▶ **Directions**:
1. In the notebook excerpt on generating a probability distribution, what file name does the plothist command write its output to?
2. Repeat a passage from the probability distribution notebook word for word, beginning at "The following sample" and stopping after "tar_f.extractall('./for_analysis')".
3. Proceed with the probability distribution notebook, picking up right after its last line.

The following sample code runs <code>w_pdist</code> and <code>plothist</code> to generate a probability distribution.

In [None]:
import tarfile

# Untar the files for analysis
for file in ['./for_analysis/01.tar.gz']:
    with tarfile.open(file) as tar_f:
        tar_f.extractall('./for_analysis')

In [None]:
# Generate the pdist.h5
print('running w_pdist...')
!{'w_pdist -W ./for_analysis/01/west.h5'}
print('Done!')

In [None]:
# Generate the average hist.pdf
print('running plothist...')
!{'plothist evolution -o evol.pdf pdist.h5'}
print('Done!')

In [None]:
# View the average probability distribution
from IPython.display import IFrame, display
filepath = "evol.pdf"
IFrame(filepath, width=700, height=400)

▶ **Raw data**:
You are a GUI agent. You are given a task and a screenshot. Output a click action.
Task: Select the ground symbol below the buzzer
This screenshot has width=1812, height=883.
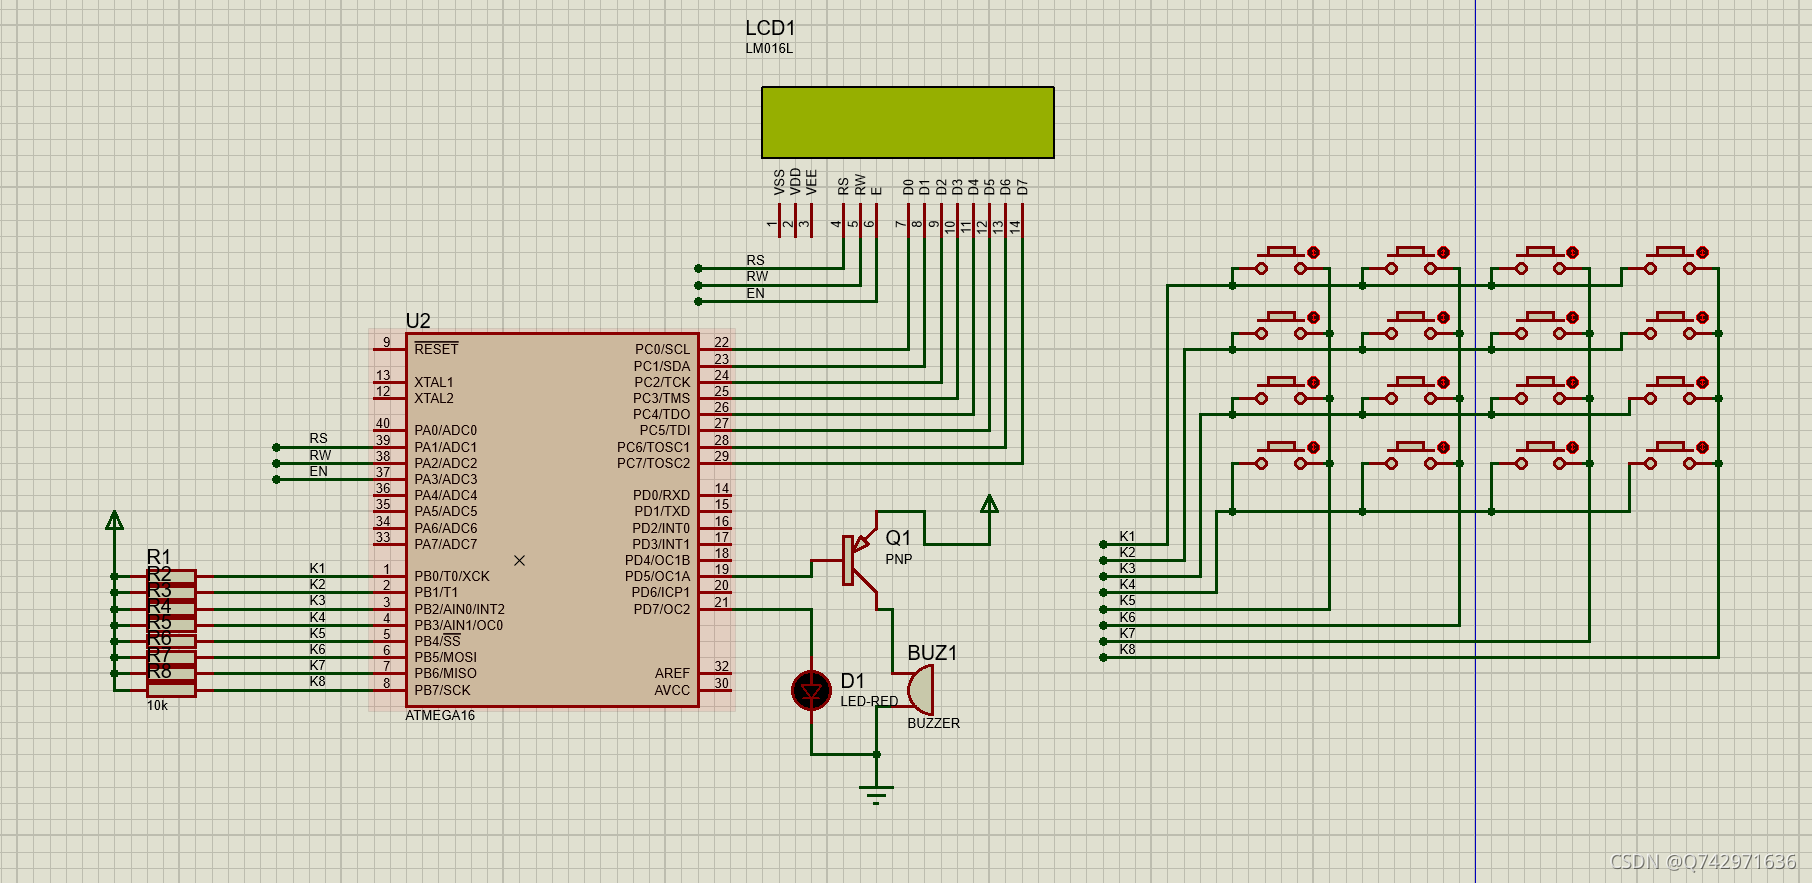[876, 795]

▶ **Results for each task**:
1. evol.pdf

2.
The following sample code runs <code>w_pdist</code> and <code>plothist</code> to generate a probability distribution.

In [None]:
import tarfile

# Untar the files for analysis
for file in ['./for_analysis/01.tar.gz']:
    with tarfile.open(file) as tar_f:
        tar_f.extractall('./for_analysis')

3.
In [None]:
# Generate the average hist.pdf
print('running plothist...')
!{'plothist average -o avg.pdf pdist.h5 0'}
print('Done!')

In [None]:
# View the average probability distribution
from IPython.display import IFrame, display
filepath = "avg.pdf"
IFrame(filepath, width=700, height=400)

## Analyzing the WE Simulation

### Visualization of the System

We will now take a look at how one of the basis states looks like. The water box is omitted for visibility. Na<sup>+</sup> is red and Cl<sup>-</sup> is blue in the representation.

In [None]:
import mdtraj
import nglview
system = mdtraj.load('bstates/01/basis.xml', top='common_files/bstate.pdb')
Na = list(range(0,1)) # Na+ is the first atom
Cl = list(range(1,2)) # Cl- is the second atom
both = Na + Cl # Na+ + Cl-
system = system.atom_slice(both)
view = nglview.show_mdtraj(system)
view.representations = [
    {"type": "ball+stick", "params": {
        "sele": ".Na+", "color": "red"
    }},
    {"type": "ball+stick", "params": {
        "sele": ".Cl-", "color": "blue"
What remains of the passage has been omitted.